START Information shown
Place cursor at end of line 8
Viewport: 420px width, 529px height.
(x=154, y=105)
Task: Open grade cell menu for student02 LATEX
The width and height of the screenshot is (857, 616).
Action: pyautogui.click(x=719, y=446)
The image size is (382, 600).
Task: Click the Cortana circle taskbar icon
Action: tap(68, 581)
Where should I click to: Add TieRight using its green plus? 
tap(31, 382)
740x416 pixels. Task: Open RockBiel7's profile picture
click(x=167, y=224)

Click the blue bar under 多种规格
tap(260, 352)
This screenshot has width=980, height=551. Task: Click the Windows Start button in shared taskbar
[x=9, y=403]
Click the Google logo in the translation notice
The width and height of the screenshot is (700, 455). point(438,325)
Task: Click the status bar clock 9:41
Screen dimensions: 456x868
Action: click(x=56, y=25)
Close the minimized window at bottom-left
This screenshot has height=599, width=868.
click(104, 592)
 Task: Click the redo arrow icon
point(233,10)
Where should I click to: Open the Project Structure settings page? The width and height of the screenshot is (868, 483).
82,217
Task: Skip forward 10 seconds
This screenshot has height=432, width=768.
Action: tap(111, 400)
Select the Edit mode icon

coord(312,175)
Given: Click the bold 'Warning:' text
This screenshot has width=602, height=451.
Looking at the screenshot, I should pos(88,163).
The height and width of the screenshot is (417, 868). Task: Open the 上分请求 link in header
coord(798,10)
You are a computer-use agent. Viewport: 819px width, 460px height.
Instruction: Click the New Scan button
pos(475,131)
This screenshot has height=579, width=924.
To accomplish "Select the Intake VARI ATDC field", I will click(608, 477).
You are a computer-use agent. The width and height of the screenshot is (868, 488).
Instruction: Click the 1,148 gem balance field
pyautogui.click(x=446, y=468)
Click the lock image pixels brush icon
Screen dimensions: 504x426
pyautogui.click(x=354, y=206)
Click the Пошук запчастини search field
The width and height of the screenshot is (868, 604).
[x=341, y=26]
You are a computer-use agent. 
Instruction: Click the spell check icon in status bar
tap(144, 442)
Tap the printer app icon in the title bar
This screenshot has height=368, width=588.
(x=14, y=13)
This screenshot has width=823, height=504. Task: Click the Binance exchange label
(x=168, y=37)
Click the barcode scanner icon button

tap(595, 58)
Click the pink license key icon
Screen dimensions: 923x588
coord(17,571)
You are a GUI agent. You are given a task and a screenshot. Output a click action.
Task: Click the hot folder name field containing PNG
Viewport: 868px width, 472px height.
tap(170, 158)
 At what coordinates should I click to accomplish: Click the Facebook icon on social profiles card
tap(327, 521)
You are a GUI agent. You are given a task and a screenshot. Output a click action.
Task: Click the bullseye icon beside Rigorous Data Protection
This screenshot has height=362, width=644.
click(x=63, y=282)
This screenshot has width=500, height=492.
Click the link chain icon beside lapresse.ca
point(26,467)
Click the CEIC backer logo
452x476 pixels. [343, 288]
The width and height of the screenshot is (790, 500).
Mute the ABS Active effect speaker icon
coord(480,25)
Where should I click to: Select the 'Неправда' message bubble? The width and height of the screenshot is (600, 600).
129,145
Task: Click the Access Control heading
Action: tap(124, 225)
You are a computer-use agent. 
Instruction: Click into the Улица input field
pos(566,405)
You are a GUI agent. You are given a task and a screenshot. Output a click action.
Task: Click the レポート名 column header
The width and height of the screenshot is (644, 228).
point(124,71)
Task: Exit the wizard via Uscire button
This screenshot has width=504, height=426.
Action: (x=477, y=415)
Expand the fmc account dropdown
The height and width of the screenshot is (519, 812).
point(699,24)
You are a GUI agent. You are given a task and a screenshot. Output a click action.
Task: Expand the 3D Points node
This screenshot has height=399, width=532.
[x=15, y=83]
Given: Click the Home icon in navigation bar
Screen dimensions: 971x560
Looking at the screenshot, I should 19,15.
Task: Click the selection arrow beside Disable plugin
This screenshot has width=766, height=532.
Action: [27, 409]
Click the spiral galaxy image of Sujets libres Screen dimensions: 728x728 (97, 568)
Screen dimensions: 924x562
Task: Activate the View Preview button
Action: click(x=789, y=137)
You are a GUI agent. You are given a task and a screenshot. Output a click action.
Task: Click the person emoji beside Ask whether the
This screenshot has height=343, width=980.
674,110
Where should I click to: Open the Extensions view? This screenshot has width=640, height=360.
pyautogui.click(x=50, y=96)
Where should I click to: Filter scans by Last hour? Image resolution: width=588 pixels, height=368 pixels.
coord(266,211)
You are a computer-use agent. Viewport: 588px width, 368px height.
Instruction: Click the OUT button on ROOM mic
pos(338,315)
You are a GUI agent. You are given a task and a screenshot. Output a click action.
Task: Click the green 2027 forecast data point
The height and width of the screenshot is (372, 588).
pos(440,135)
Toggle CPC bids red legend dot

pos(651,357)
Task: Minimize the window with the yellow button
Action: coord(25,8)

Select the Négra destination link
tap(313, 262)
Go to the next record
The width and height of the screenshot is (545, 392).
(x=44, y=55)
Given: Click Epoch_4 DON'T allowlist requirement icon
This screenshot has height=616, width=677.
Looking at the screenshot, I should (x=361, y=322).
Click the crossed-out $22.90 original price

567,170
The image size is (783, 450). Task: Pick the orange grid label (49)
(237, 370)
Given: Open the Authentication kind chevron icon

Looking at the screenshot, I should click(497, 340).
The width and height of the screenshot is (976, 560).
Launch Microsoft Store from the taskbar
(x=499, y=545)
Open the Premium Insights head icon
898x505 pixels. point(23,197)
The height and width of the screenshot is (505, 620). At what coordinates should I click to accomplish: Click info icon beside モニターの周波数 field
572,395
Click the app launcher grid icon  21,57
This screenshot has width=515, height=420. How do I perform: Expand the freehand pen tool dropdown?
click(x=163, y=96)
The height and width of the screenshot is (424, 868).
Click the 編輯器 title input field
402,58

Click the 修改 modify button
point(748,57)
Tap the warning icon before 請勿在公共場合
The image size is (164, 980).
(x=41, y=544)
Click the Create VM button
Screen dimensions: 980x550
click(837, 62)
END Information shown
What to work on: The records are to be repeated in full, exactly as they stand.

Completed task:
Place cursor at end of line 8
Viewport: 420px width, 529px height.
(x=154, y=105)
Task: Open grade cell menu for student02 LATEX
The width and height of the screenshot is (857, 616).
Action: pyautogui.click(x=719, y=446)
The image size is (382, 600).
Task: Click the Cortana circle taskbar icon
Action: tap(68, 581)
Where should I click to: Add TieRight using its green plus? 
tap(31, 382)
740x416 pixels. Task: Open RockBiel7's profile picture
click(x=167, y=224)

Click the blue bar under 多种规格
tap(260, 352)
This screenshot has width=980, height=551. Task: Click the Windows Start button in shared taskbar
[x=9, y=403]
Click the Google logo in the translation notice
The width and height of the screenshot is (700, 455). point(438,325)
Task: Click the status bar clock 9:41
Screen dimensions: 456x868
Action: click(x=56, y=25)
Close the minimized window at bottom-left
This screenshot has height=599, width=868.
click(104, 592)
 Task: Click the redo arrow icon
point(233,10)
Where should I click to: Open the Project Structure settings page? The width and height of the screenshot is (868, 483).
82,217
Task: Skip forward 10 seconds
This screenshot has height=432, width=768.
Action: tap(111, 400)
Select the Edit mode icon

coord(312,175)
Given: Click the bold 'Warning:' text
This screenshot has width=602, height=451.
Looking at the screenshot, I should pos(88,163).
The height and width of the screenshot is (417, 868). Task: Open the 上分请求 link in header
coord(798,10)
You are a computer-use agent. Viewport: 819px width, 460px height.
Instruction: Click the New Scan button
pos(475,131)
This screenshot has height=579, width=924.
To accomplish "Select the Intake VARI ATDC field", I will click(608, 477).
You are a computer-use agent. The width and height of the screenshot is (868, 488).
Instruction: Click the 1,148 gem balance field
pyautogui.click(x=446, y=468)
Click the lock image pixels brush icon
Screen dimensions: 504x426
pyautogui.click(x=354, y=206)
Click the Пошук запчастини search field
The width and height of the screenshot is (868, 604).
[x=341, y=26]
You are a computer-use agent. 
Instruction: Click the spell check icon in status bar
tap(144, 442)
Tap the printer app icon in the title bar
This screenshot has height=368, width=588.
(x=14, y=13)
This screenshot has width=823, height=504. Task: Click the Binance exchange label
(x=168, y=37)
Click the barcode scanner icon button

tap(595, 58)
Click the pink license key icon
Screen dimensions: 923x588
coord(17,571)
You are a GUI agent. You are given a task and a screenshot. Output a click action.
Task: Click the hot folder name field containing PNG
Viewport: 868px width, 472px height.
tap(170, 158)
 At what coordinates should I click to accomplish: Click the Facebook icon on social profiles card
tap(327, 521)
You are a GUI agent. You are given a task and a screenshot. Output a click action.
Task: Click the bullseye icon beside Rigorous Data Protection
This screenshot has height=362, width=644.
click(x=63, y=282)
This screenshot has width=500, height=492.
Click the link chain icon beside lapresse.ca
point(26,467)
Click the CEIC backer logo
452x476 pixels. [343, 288]
The width and height of the screenshot is (790, 500).
Mute the ABS Active effect speaker icon
coord(480,25)
Where should I click to: Select the 'Неправда' message bubble? The width and height of the screenshot is (600, 600).
129,145
Task: Click the Access Control heading
Action: tap(124, 225)
You are a computer-use agent. 
Instruction: Click into the Улица input field
pos(566,405)
You are a GUI agent. You are given a task and a screenshot. Output a click action.
Task: Click the レポート名 column header
The width and height of the screenshot is (644, 228).
point(124,71)
Task: Exit the wizard via Uscire button
This screenshot has width=504, height=426.
Action: (x=477, y=415)
Expand the fmc account dropdown
The height and width of the screenshot is (519, 812).
point(699,24)
You are a GUI agent. You are given a task and a screenshot. Output a click action.
Task: Expand the 3D Points node
This screenshot has height=399, width=532.
[x=15, y=83]
Given: Click the Home icon in navigation bar
Screen dimensions: 971x560
Looking at the screenshot, I should 19,15.
Task: Click the selection arrow beside Disable plugin
This screenshot has width=766, height=532.
Action: [27, 409]
Click the spiral galaxy image of Sujets libres Screen dimensions: 728x728 (97, 568)
Screen dimensions: 924x562
Task: Activate the View Preview button
Action: click(x=789, y=137)
You are a GUI agent. You are given a task and a screenshot. Output a click action.
Task: Click the person emoji beside Ask whether the
This screenshot has height=343, width=980.
674,110
Where should I click to: Open the Extensions view? This screenshot has width=640, height=360.
pyautogui.click(x=50, y=96)
Where should I click to: Filter scans by Last hour? Image resolution: width=588 pixels, height=368 pixels.
coord(266,211)
You are a computer-use agent. Viewport: 588px width, 368px height.
Instruction: Click the OUT button on ROOM mic
pos(338,315)
You are a GUI agent. You are given a task and a screenshot. Output a click action.
Task: Click the green 2027 forecast data point
The height and width of the screenshot is (372, 588).
pos(440,135)
Toggle CPC bids red legend dot

pos(651,357)
Task: Minimize the window with the yellow button
Action: coord(25,8)

Select the Négra destination link
tap(313, 262)
Go to the next record
The width and height of the screenshot is (545, 392).
(x=44, y=55)
Given: Click Epoch_4 DON'T allowlist requirement icon
This screenshot has height=616, width=677.
Looking at the screenshot, I should (x=361, y=322).
Click the crossed-out $22.90 original price

567,170
The image size is (783, 450). Task: Pick the orange grid label (49)
(237, 370)
Given: Open the Authentication kind chevron icon

Looking at the screenshot, I should click(497, 340).
The width and height of the screenshot is (976, 560).
Launch Microsoft Store from the taskbar
(x=499, y=545)
Open the Premium Insights head icon
898x505 pixels. point(23,197)
The height and width of the screenshot is (505, 620). At what coordinates should I click to accomplish: Click info icon beside モニターの周波数 field
572,395
Click the app launcher grid icon  21,57
This screenshot has width=515, height=420. How do I perform: Expand the freehand pen tool dropdown?
click(x=163, y=96)
The height and width of the screenshot is (424, 868).
Click the 編輯器 title input field
402,58

Click the 修改 modify button
point(748,57)
Tap the warning icon before 請勿在公共場合
The image size is (164, 980).
(x=41, y=544)
Click the Create VM button
Screen dimensions: 980x550
click(837, 62)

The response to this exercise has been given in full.